* _TASK GOAL_:
Reproduce every record precisely, leaving no line out.

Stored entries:
######

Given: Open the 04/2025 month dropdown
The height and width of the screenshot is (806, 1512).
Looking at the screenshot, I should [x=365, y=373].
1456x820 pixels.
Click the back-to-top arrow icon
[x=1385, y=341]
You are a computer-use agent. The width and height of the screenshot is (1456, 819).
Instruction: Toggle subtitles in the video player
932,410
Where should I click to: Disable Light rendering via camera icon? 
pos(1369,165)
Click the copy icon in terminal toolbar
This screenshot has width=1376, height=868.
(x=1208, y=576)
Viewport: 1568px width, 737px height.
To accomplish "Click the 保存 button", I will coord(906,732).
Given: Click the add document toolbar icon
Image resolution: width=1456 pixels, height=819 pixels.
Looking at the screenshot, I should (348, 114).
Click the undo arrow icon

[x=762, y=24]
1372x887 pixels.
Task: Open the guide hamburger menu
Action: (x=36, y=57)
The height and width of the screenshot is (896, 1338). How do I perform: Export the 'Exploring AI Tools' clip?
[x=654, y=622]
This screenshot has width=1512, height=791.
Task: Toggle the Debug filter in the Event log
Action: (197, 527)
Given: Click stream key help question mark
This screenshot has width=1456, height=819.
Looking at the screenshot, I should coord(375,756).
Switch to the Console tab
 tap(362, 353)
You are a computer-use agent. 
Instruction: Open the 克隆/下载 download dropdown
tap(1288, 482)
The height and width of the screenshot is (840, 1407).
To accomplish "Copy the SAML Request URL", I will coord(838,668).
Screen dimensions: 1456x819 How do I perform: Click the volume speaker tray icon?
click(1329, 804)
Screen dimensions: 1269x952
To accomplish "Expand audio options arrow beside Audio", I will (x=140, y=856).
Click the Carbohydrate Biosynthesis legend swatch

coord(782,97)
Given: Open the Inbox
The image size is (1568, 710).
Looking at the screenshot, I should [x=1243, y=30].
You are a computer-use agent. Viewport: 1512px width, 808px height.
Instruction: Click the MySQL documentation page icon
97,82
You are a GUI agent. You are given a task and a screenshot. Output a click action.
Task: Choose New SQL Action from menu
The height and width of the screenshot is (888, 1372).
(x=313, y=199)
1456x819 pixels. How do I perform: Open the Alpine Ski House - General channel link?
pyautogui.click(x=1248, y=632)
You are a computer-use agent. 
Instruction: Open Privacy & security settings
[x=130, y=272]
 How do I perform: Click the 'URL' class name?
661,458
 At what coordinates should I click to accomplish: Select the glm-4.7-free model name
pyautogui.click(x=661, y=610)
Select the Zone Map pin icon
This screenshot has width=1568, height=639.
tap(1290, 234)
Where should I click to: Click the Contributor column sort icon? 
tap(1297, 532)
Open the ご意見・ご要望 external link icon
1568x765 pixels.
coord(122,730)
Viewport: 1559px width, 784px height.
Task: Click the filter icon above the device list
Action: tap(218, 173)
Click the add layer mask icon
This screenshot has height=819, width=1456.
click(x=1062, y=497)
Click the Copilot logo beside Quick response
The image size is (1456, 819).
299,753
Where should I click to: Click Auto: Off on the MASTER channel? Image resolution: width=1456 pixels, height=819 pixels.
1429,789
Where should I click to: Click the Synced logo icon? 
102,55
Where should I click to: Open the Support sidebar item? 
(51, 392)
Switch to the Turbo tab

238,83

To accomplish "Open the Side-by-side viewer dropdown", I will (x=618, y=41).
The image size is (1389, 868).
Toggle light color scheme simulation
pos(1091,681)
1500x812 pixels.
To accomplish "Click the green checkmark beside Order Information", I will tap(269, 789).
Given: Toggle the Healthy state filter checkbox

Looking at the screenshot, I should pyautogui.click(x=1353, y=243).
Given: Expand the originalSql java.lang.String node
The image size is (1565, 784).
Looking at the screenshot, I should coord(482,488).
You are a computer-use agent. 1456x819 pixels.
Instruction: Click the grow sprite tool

######

* _SOLUTION FOR THIS TASK_:
Given: Open the 04/2025 month dropdown
The height and width of the screenshot is (806, 1512).
Looking at the screenshot, I should [x=365, y=373].
1456x820 pixels.
Click the back-to-top arrow icon
[x=1385, y=341]
You are a computer-use agent. The width and height of the screenshot is (1456, 819).
Instruction: Toggle subtitles in the video player
932,410
Where should I click to: Disable Light rendering via camera icon? 
pos(1369,165)
Click the copy icon in terminal toolbar
This screenshot has width=1376, height=868.
(x=1208, y=576)
Viewport: 1568px width, 737px height.
To accomplish "Click the 保存 button", I will coord(906,732).
Given: Click the add document toolbar icon
Image resolution: width=1456 pixels, height=819 pixels.
Looking at the screenshot, I should (348, 114).
Click the undo arrow icon

[x=762, y=24]
1372x887 pixels.
Task: Open the guide hamburger menu
Action: (x=36, y=57)
The height and width of the screenshot is (896, 1338). How do I perform: Export the 'Exploring AI Tools' clip?
[x=654, y=622]
This screenshot has width=1512, height=791.
Task: Toggle the Debug filter in the Event log
Action: (197, 527)
Given: Click stream key help question mark
This screenshot has width=1456, height=819.
Looking at the screenshot, I should coord(375,756).
Switch to the Console tab
 tap(362, 353)
You are a computer-use agent. 
Instruction: Open the 克隆/下载 download dropdown
tap(1288, 482)
The height and width of the screenshot is (840, 1407).
To accomplish "Copy the SAML Request URL", I will coord(838,668).
Screen dimensions: 1456x819 How do I perform: Click the volume speaker tray icon?
click(1329, 804)
Screen dimensions: 1269x952
To accomplish "Expand audio options arrow beside Audio", I will (x=140, y=856).
Click the Carbohydrate Biosynthesis legend swatch

coord(782,97)
Given: Open the Inbox
The image size is (1568, 710).
Looking at the screenshot, I should [x=1243, y=30].
You are a computer-use agent. Viewport: 1512px width, 808px height.
Instruction: Click the MySQL documentation page icon
97,82
You are a GUI agent. You are given a task and a screenshot. Output a click action.
Task: Choose New SQL Action from menu
The height and width of the screenshot is (888, 1372).
(x=313, y=199)
1456x819 pixels. How do I perform: Open the Alpine Ski House - General channel link?
pyautogui.click(x=1248, y=632)
You are a computer-use agent. 
Instruction: Open Privacy & security settings
[x=130, y=272]
 How do I perform: Click the 'URL' class name?
661,458
 At what coordinates should I click to accomplish: Select the glm-4.7-free model name
pyautogui.click(x=661, y=610)
Select the Zone Map pin icon
This screenshot has width=1568, height=639.
tap(1290, 234)
Where should I click to: Click the Contributor column sort icon? 
tap(1297, 532)
Open the ご意見・ご要望 external link icon
1568x765 pixels.
coord(122,730)
Viewport: 1559px width, 784px height.
Task: Click the filter icon above the device list
Action: tap(218, 173)
Click the add layer mask icon
This screenshot has height=819, width=1456.
click(x=1062, y=497)
Click the Copilot logo beside Quick response
The image size is (1456, 819).
299,753
Where should I click to: Click Auto: Off on the MASTER channel? Image resolution: width=1456 pixels, height=819 pixels.
1429,789
Where should I click to: Click the Synced logo icon? 
102,55
Where should I click to: Open the Support sidebar item? 
(51, 392)
Switch to the Turbo tab

238,83

To accomplish "Open the Side-by-side viewer dropdown", I will (x=618, y=41).
The image size is (1389, 868).
Toggle light color scheme simulation
pos(1091,681)
1500x812 pixels.
To accomplish "Click the green checkmark beside Order Information", I will tap(269, 789).
Given: Toggle the Healthy state filter checkbox

Looking at the screenshot, I should pyautogui.click(x=1353, y=243).
Given: Expand the originalSql java.lang.String node
The image size is (1565, 784).
Looking at the screenshot, I should coord(482,488).
You are a computer-use agent. 1456x819 pixels.
Instruction: Click the grow sprite tool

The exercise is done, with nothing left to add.